Reconcile All Financial Accounts

Reconciling bank and credit card statements should be performed monthly. Reconciling statements means comparing them to your records to ensure the totals are the same. Online banking and the daily transaction download to your accounting software is a good thing, but reconciling keeps your records accurate and provides a check on whether the amounts being stated are going where you believe they’re going. 

For example, Quickbooks may assume that a downloaded transaction for $100 matches a transaction you’ve already entered for $100. But those amounts may just happen to match, and in fact the transaction you entered may still be outstanding. 

Reconciling accounts forces you to track down all of these transactions, and is also a second chance to notice where payments have been made. For example, you may have thought you put Google AdWords on hold, but find that it’s still being charged to a credit card.

Taking inventory of your finished goods, work in progress, and raw materials periodically also helps you to keep your business records on point – and can help you discover it if things are going missing.

Anticipate Expenses

Some expenses, like ordering inventory and paying shipping bills, are predictable. Others, like payroll, taxes, and loan payments, come in at different times (weekly, bi-weekly, monthly, quarterly, or even annually). 

It may be tough to keep track of how much you will owe at different times. To make it even more tricky, payroll expenses are often automatically deducted from your account, ready or not!

One solution for this is to maintain a cash flow forecast that accounts for all anticipated future expenses in the next few months. Another approach that many business owners use, especially for payroll expenses, is to maintain a separate bank account. By transferring the gross (i.e. total) amount of payroll expense to it each pay period, the business owner can effectively save up for monthly and quarterly payroll taxes as they come due. 

Dedicated checking accounts are also sometimes used for significant business expenses like inventory. Depositing a portion of the money from all sales into an inventory checking account means you are always financially ready to order more inventory.

For expenses that are predictable, but that will be realized at somewhat unpredictable intervals (like the payroll and inventory examples), the additional bank accounts are preferred by many business owners because they provide a clearer picture of where they stand, without having to make calculations on the fly. 

For example, if you need a new $2,000 computer in a hurry, you have $6,000 in the main bank account, and you know that your next payroll is already transferred to the payroll account, you know you’re able to buy the computer. 

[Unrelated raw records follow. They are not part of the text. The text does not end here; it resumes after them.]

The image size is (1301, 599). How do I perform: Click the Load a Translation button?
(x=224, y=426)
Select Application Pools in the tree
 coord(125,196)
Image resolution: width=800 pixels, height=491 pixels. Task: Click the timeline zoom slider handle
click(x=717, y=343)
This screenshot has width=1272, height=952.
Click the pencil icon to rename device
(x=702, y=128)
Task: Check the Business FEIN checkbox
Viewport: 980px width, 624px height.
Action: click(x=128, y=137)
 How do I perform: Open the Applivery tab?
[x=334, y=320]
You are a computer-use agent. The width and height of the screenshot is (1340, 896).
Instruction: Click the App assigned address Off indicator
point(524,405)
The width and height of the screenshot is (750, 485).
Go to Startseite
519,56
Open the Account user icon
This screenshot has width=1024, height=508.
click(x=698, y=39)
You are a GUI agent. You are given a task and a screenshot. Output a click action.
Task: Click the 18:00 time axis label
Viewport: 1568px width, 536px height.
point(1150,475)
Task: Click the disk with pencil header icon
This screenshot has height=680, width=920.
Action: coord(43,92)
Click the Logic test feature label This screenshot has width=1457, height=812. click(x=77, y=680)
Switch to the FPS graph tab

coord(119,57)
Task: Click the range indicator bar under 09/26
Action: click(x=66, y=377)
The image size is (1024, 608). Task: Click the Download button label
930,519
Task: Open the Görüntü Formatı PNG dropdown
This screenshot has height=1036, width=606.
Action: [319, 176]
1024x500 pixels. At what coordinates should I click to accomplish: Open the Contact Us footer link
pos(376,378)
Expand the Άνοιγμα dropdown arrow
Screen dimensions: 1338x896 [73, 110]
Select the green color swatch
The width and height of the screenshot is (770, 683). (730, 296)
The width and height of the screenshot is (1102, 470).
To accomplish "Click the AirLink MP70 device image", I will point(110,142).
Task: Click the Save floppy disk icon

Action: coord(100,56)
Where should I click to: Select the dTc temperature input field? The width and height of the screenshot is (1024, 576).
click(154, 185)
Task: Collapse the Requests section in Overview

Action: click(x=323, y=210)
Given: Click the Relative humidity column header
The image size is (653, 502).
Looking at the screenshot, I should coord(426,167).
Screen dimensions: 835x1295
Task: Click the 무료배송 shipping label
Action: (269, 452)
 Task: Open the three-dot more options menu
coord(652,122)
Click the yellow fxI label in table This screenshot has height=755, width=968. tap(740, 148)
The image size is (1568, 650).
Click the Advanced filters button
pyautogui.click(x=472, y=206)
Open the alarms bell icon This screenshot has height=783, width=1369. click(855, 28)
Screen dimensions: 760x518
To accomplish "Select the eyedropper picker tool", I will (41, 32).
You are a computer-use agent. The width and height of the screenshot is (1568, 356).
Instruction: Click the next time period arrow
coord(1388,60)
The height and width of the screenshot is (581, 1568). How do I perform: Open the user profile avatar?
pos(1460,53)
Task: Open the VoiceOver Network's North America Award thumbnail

You’ll still need to do cash flow forecasting, but having a few dedicated checking accounts for those critical functions described above will help you stay organized, and your business should have money for your priorities.

Keep an Eye on Debt

A certain amount of debt may be inevitable in a business, especially when it’s starting up and/or growing. But unless you carefully monitor debt, your access to credit may mask serious issues with cash flow and profitability in your business. You may simply wake up one day and find that your credit cards and/or business line of credit are tapped out. 

To avoid this, you should monitor your debt – check your balances at least once a month to make sure they’re heading down, not up. Keep a spreadsheet so that you see how these balances are changing over time. Creeping debt is much easier to correct before it gets completely out of hand than it will be later when you’re running out of credit and paying a lot of interest.

Financial Hygiene – It’s Good for You!

You went into business because you had a great idea, not because you love accounting. Bookkeeping chores, reading emails, and other administrative tasks may feel like nothing but distractions from reaching your goals. But staying on top of them is the best way to control the risks you run in business!